A naturally occurring trans-splicing intein from the dnaE gene of Synechocystis sp. PCC6803 (Ssp DnaE intein) was used to characterize the intein-catalyzed splicing reaction. Trans-splicing/cleavage reactions were initiated by combining the N-terminal splicing domain of the Ssp DnaE intein containing five native N-extein residues and maltose binding protein as the N-extein with the C-terminal Ssp DnaE intein splicing domain (EC) with or without thioredoxin fused in-frame to its carboxy terminus. Observed rate constants (k obs) for dithiothreitol-induced N-terminal cleavage, C-terminal cleavage, and trans-splicing were (1.0 ± 0.5) × 10-3, (1.9 ± 0.9) × 10-4, and (6.6 ± 1.3) × 10-5 s-1, respectively. Preincubation of the intein fragments showed no change in k obs, indicating association of the two splicing domains is rapid relative to the subsequent steps.

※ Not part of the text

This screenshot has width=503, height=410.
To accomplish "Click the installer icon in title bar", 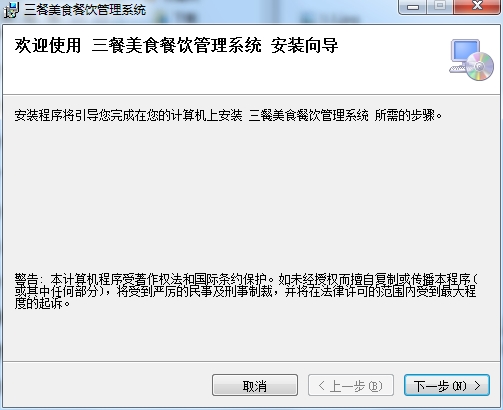I will [x=11, y=10].

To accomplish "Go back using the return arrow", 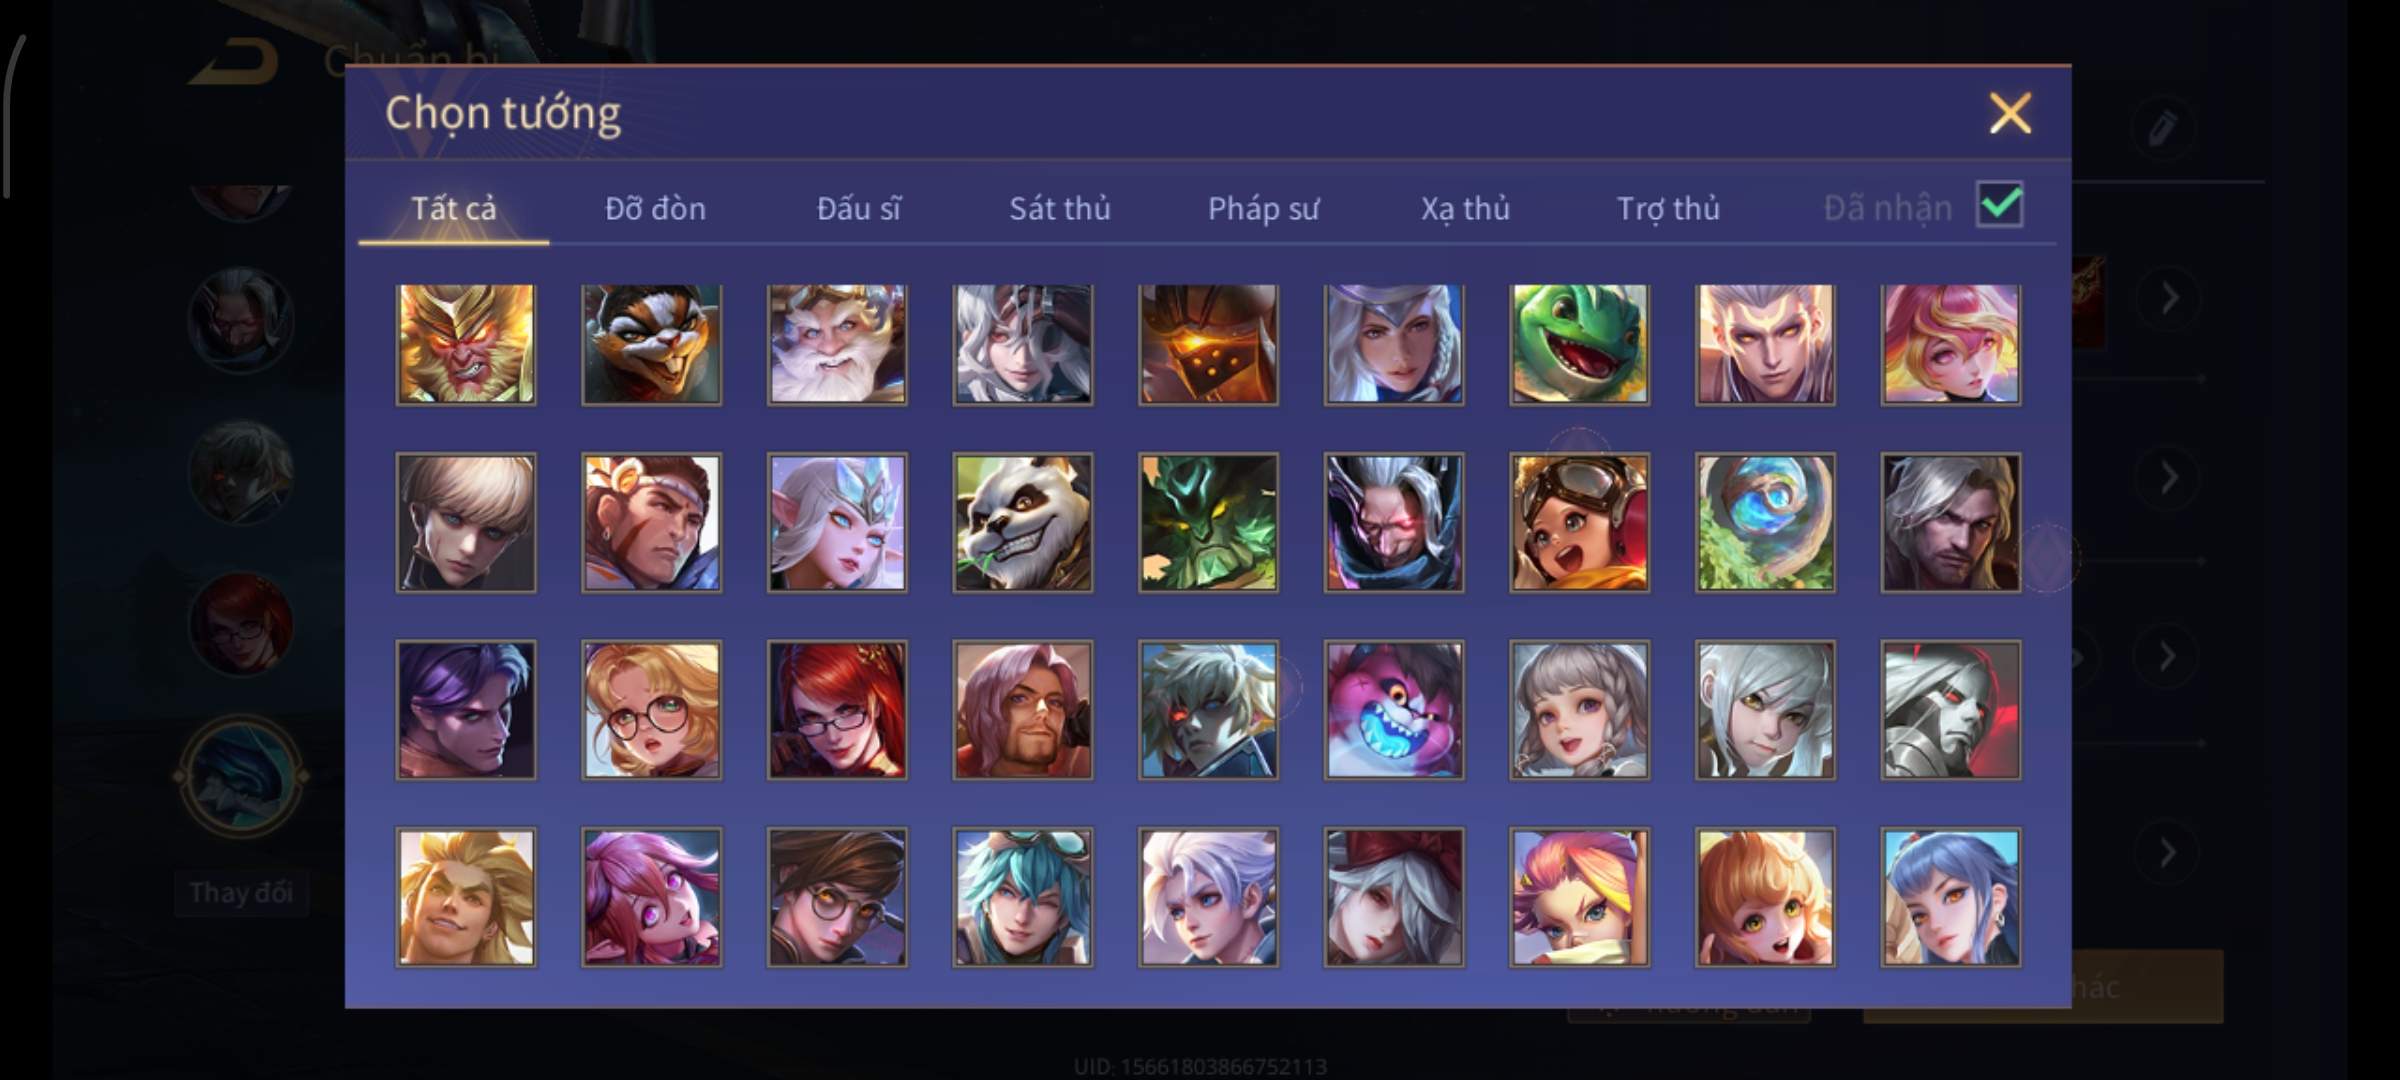I will [236, 62].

Interestingly, when EC concentrations were substoichiometric with respect to the N-terminal splicing domain, the levels of N-terminal cleavage were equivalent to the amount of EC, even over a 24 h period. Activation energies for N-terminal cleavage and trans-splicing were determined by Arrhenius plots to be 12.5 and 8.9 kcal/mol, respectively. Trans-splicing occurred maximally at pH 7.0, while a slight increase in the extent of N-terminal cleavage was observed at higher pH values. This work describes an in-depth kinetic analysis of the splicing and cleavage activity of an intein, and provides insight for the use of the split intein as an affinity domain.